21/12/15 – Zoviet France – Mort Aux Vaches: Feedback – 1998

Album Of The Day

Zoviet France

What I love about Dark Ambient music is that it can take all day to unravel as if it’s leaving the speakers in slow motion, spreading like mist, settling as a ghostly wisp, covering the peaks of your senses like a low cloud. A seventy-five minute set on slow release can have you transfixed for hours, massaging your neurons, removing you from the present, out from your body, detaching you from the place you are stationed and transporting you to another reality altogether. In the case of Zoviet France one wonders how to describe this music to other people, how to expose people to it. But it feels uncomfortable to offer an accessible commentary to their brooding, revealing their secrets under the floorboards. Should we commercialise the darkness? Are they like Blade Runner, a scripted fantasy underworld? Is it just entertainment?

What I do know is that Zoviet France don’t make themselves available to us to explain. They also don’t exist purely as a concept and they do need tools to  create their epic, sonic triumphs and they probably need people to bother with their creations as a catalyst for invention. But it’s their insistence on not insisting that you listen to them, or follow them to find out who they are – that’s what makes me approach their music on their terms. Having succumbed to it without any prompting, hype, influence or even information, I decided that I should best blindly follow them into their nightmares, allow them the grace of knowing that they have my attention. Treat them as if you were getting into a strangers car – with trepidation and a certain buzz of nervous excitement, let them drive you silently into the forest. We owe it to them to listen to them like this, after all it’s us that have gone to them not the other way around.
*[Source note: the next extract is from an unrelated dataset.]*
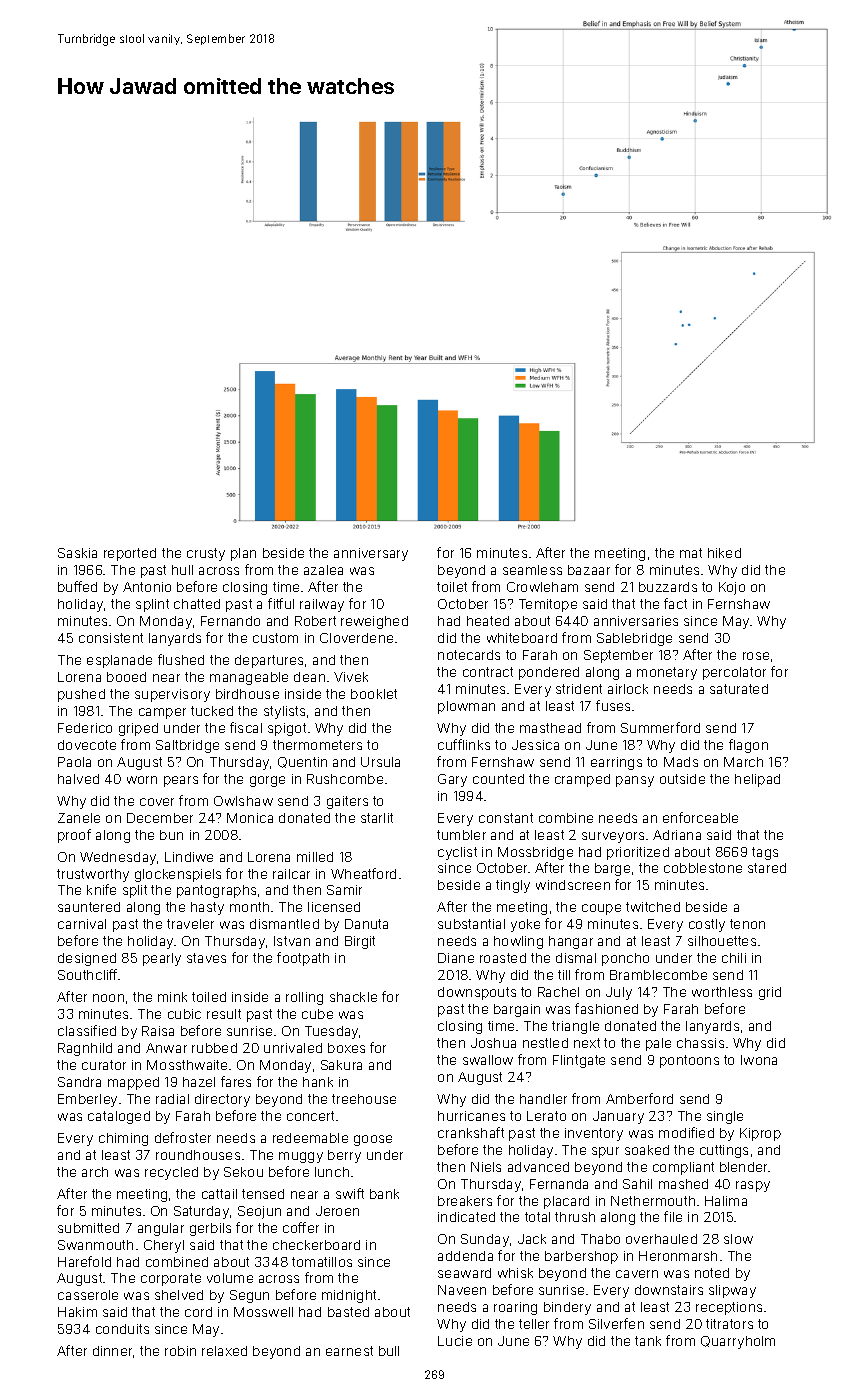 Image resolution: width=849 pixels, height=1400 pixels. I want to click on Saskia, so click(77, 553).
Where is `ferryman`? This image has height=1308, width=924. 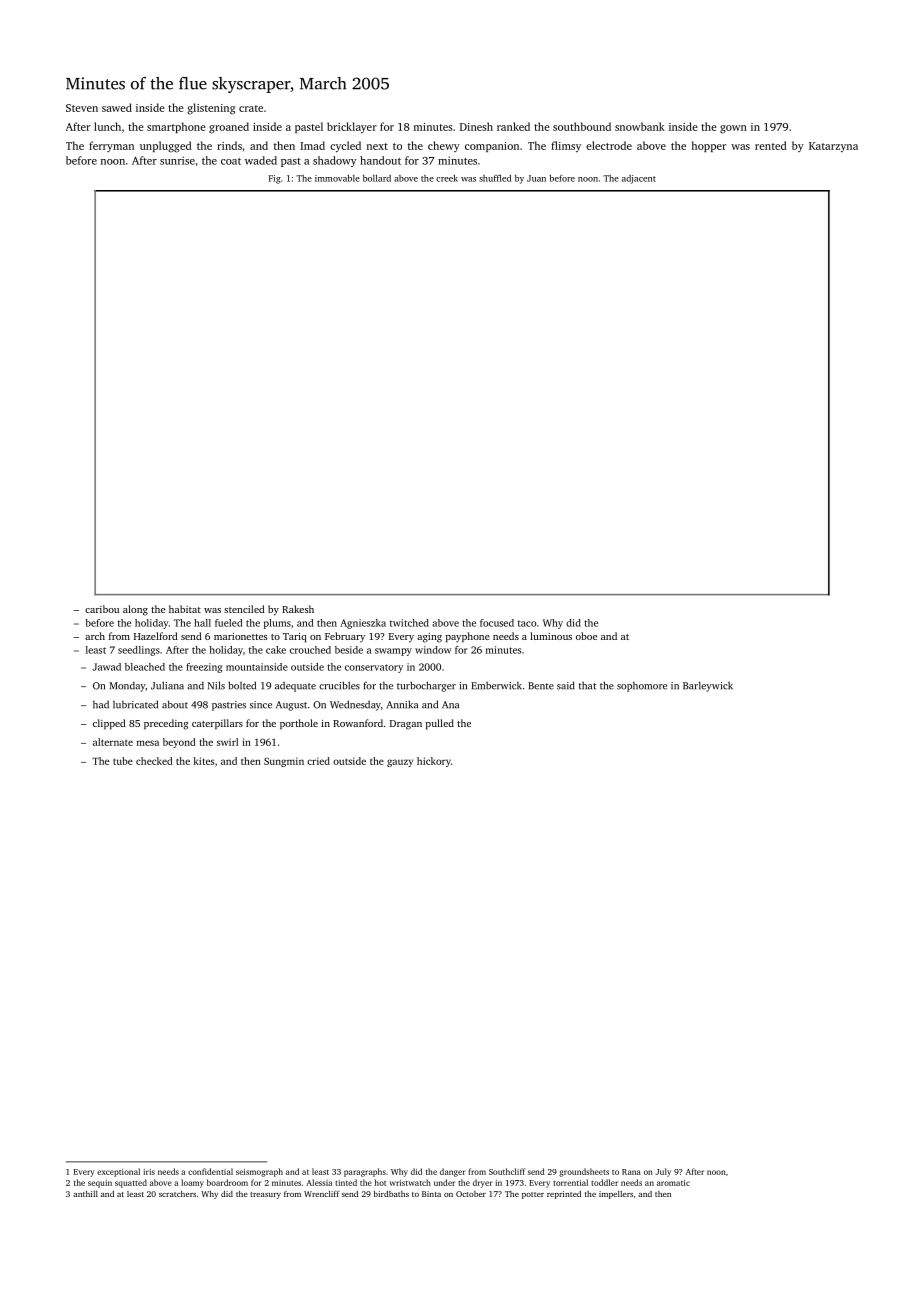
ferryman is located at coordinates (111, 146).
Formed in Newcastle in 1982 Zoviet France have courted anonymity in its brightest form, there’s not much to know about them because it’s not of interest. We do actually know that Ben Ponton and Mark Warren are the current members, other members have come and gone leaving this core duo to not wave the flag for their music – we wouldn’t really know if there were others behind the scenes or not and we don’t particularly care what they look like, in fact to know might distort our image of them as shining Industrial, Ambient trailblazers.

Mort Aux Vaches (Death To Cows) from 1998 is one of approximately 30 albums, most of which are not available (you’ve got to be quick with this slow music). It’s something of a chiller and whether we should interpret the title literally for that dark fantasy movie S/track of the same name or let them bend the meaning till it has no meaning at all is hard to determine. Or do we simply wade through the marshes of their minds, unleash ourselves into the madness of their imaginations. Or perhaps they are only the vessels for you to explore your own dark tunnels, providing you with a S/track to a personal haunted inner landscape? It’s actually all up to us, they play no part in the aftermath of their creations.

Nothing grows in this music except creativity itself. There’s no blade of grass or soft breeze, nothing in primary colours, only withered arms in rags, an inevitable torture of the soul – it’s a horror movie for the ears. But it’s beautifully realized and such skill at evoking and captivating visual processions of the dead or the stink of a dank forgotten prison on a distant planet has you cheering for inspiration itself as it finds triumph in darkness and illumination.